A much better idea is to put a fuse block somewhere in the middle of the van. That way you run a single 6 gauge wire from it to the battery and all of your other appliances are run to it. Plus each item is fused when you wire it so you don’t have to fuse each item individually. I bought mine from Amazon.com and it’s made by Blue Sea for boats. It has places for 6 fused items and 6 grounds for their negatives. You can buy it here: Blue Sea Systems Fuse Block – 6 Circuits
I’ve done two posts on very basic 12 volt wiring and I recommend you re-read them if you are new to wiring:
Step 1: You need to put ring connectors on the 6 gauge wire to go to both posts of the battery and to the fuse block. First measure to see how long the wire should be and cut it to that length. Then use your stripping tool to strip about 1/2 an inch of the rubber sheath off both ends of the wire. In the picture above you can see where I’ve marked “teeth.” You put the right sized wire in the teeth and squeeze down on the tool which cuts through the rubber sheath but doesn’t cut the wire underneath. Then pull that little bit of rubber sheath off exposing the wire below. You can buy a cheap all-in-one tool from Walmart for about $4 and it will do the job. I do enough wiring that I spent the money and bought quality Channelock tools. Good tools make any job easier! Channellock Wire Stripper and Cutter and Channellock Crimping Tool with Cutter
Step 2: Put the ring connector (it needs to be 3/8 so it will go over the battery post) over the stripped end of the wire and crimp it. In the picture above you can see that you want to squeeze it totally flat so the bare wire is gripped tightly. After you’ve crimped it tight grab the wire in one hand and the connector in the other and give it a good tug. Don’t be shy really try to pull them apart. If it’s going to fail, you want to find out now rather than later.

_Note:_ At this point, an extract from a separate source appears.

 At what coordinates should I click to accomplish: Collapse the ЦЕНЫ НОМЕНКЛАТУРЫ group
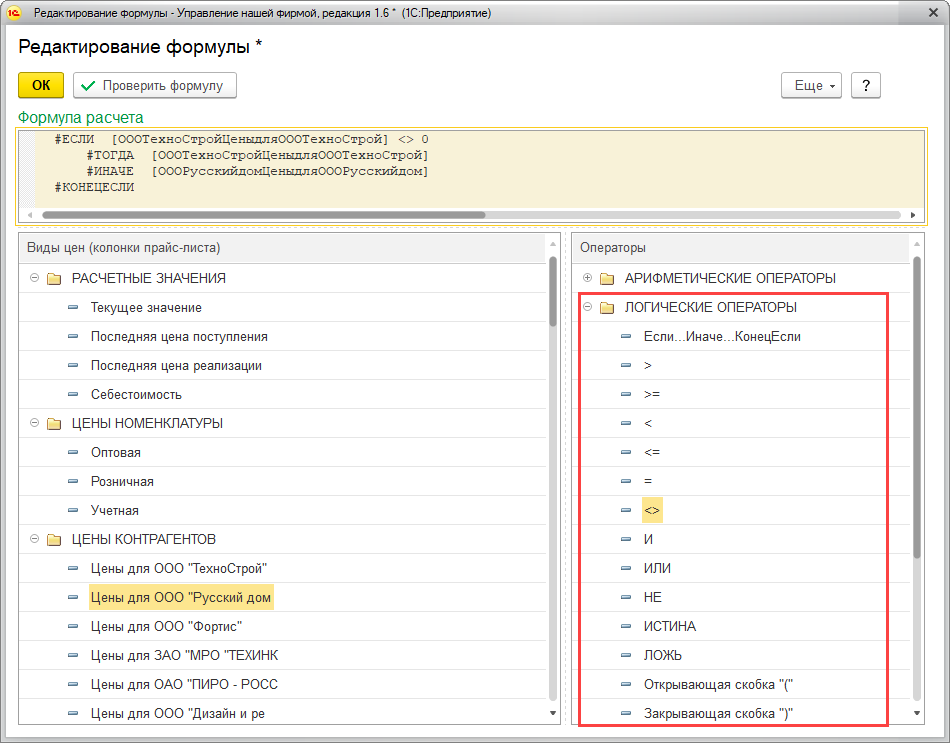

Step 3: Connect the red wire to the positive post of the battery and to the positive post of the fuse block and the black wire from the negative post of the battery to the negative post of the fuse block. Then mount the fuse block wherever you want it and you’re done! While all your devices will be fused at this end they really should be fused at the positive post of the battery as well. I didn’t have a fuse holder when I did this project, but I’ll add one as soon as I can. You will want to fuse yours as well. You can use this fuse-holder from Amazon: Blue Sea Systems Fuse 30-80A
and use an 80 amp fuse: Rockford Fosgate 80 Amp Maxi Fuse, 2-Pack
Step 4: Now you need to put your shiny new fuse block to work. We needed more cigarette lighter outlets so the first thing I did was add one I had on hand with dual outlets. It’s a very simple job of stripping and crimping. I used 10 gauge wire because there were two outlets. There is a short red and black wire coming from the outlet so I used a butt connector to add a long wire which would reach up front. On the other end I used a spade connector because so that all I had to do is loosen the screws on the fuse block and slide them under the screws and re-tighten them. Easy Peezy!! I only had black wire on hand so I wrapped the positive wire with red electrical tape so in the future there will be no doubt which is positive.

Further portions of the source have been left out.